### Given data ###

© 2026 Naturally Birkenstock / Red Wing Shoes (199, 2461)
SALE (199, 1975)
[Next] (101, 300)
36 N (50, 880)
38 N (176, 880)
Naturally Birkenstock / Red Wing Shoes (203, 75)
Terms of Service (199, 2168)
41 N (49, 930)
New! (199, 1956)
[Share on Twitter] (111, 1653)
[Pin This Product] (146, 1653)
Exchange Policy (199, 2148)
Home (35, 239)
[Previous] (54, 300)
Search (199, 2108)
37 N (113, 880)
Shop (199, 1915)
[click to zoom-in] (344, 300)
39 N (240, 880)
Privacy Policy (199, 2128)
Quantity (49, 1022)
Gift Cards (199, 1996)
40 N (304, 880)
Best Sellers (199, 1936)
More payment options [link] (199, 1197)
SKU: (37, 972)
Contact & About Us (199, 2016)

###

Repeat, exactly as they stand, the line that contains "[Pin This Product] (146, 1653)" and all the lines after it in the data above.

[Pin This Product] (146, 1653)
Exchange Policy (199, 2148)
Home (35, 239)
[Previous] (54, 300)
Search (199, 2108)
37 N (113, 880)
Shop (199, 1915)
[click to zoom-in] (344, 300)
39 N (240, 880)
Privacy Policy (199, 2128)
Quantity (49, 1022)
Gift Cards (199, 1996)
40 N (304, 880)
Best Sellers (199, 1936)
More payment options [link] (199, 1197)
SKU: (37, 972)
Contact & About Us (199, 2016)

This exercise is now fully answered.